KOCHI: Being the major port city of south-western India with a metropolitan population of approximately two and half million, its growth has been fairly rapid, but by and large, unplanned.
Except the sea facing western side, the city has grown in all the other three directions. With the presence of large, old establishments and industries like the the Southern Navy Command, Cochin Shipyard, Cochin Refineries and FACT and recent introductions like the International Transhipment Terminal, Special Economic Zone and Info Parks, the city has been attracting employment seekers, from other states of India and other countries. This has resulted in the migration and settlement of thousands of families in the city. Apart from this being a prominent tourist destination, it constantly attracts a large number of domestic and international tourists.
Of late, the city has been experiencing severe problems related to the availability of affordable land, drinking water, traffic congestion and solid waste disposal.

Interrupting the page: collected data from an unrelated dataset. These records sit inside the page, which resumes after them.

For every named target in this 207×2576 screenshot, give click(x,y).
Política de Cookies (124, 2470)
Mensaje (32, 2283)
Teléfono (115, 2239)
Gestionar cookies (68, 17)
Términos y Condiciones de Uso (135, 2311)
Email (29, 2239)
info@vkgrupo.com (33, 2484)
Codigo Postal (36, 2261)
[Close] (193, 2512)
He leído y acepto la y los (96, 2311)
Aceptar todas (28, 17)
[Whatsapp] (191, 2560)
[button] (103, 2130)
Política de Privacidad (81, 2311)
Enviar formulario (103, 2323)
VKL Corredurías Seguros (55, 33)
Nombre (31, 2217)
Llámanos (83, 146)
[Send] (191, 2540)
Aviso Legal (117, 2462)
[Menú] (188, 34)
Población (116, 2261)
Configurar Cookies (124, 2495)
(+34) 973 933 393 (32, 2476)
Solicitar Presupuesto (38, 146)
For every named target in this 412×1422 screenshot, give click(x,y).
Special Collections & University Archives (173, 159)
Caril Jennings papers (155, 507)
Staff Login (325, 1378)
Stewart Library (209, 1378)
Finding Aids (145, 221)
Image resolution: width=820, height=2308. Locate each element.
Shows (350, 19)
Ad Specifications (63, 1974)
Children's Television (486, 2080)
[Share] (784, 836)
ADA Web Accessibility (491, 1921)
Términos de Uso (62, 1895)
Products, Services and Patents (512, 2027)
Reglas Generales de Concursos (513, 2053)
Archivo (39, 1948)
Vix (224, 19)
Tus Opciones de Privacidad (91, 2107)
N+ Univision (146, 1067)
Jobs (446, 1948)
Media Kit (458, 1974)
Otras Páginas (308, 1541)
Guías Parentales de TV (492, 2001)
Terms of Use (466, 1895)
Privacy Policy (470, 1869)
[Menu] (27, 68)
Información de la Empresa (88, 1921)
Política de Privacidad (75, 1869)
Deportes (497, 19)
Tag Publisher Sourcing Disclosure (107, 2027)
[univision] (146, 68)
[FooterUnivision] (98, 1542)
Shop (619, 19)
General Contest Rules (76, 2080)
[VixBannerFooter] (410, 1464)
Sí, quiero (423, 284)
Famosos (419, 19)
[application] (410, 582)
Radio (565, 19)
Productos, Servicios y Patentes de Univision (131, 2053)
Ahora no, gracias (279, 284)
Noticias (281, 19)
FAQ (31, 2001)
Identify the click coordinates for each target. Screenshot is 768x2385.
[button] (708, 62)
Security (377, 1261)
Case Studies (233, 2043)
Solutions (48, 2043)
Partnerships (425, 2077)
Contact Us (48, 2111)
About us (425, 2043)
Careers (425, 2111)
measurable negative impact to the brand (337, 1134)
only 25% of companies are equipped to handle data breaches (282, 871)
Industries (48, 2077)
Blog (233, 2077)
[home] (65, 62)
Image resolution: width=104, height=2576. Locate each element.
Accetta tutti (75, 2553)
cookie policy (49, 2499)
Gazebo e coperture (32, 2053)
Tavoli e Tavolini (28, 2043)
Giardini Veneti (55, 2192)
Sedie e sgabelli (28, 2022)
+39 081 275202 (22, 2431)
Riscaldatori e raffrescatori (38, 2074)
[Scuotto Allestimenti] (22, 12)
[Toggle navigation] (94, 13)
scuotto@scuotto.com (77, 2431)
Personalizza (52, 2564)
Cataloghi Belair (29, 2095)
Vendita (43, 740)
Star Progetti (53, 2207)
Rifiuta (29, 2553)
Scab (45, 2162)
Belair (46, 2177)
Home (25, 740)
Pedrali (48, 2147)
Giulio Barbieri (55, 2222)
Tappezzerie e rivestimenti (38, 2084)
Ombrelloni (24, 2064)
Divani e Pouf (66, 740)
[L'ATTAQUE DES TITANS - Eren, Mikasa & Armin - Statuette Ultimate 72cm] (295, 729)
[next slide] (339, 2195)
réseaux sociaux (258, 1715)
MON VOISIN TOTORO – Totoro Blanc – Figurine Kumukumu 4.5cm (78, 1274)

Why did these problems rise?
Before trying to answer this question, we need to analyze and understand the basic characteristics of a city. A city, like in the case of a human body, is born, must grow to its limit, cease to grow and eventually perish. The unlimited growth of a city destroys its order beyond repair. In a human body, unlimited growth is considered cancerous. The city is no exception to this rule of common sense. A city can function to the peak of its efficiency only for a limited period of time, after which, it should be allowed to die its natural death. Adding newer parts to an old city, is akin to transplanting new organs into the body of an old living organism, to prolong its life endlessly. This process distorts its fundamental body mechanism.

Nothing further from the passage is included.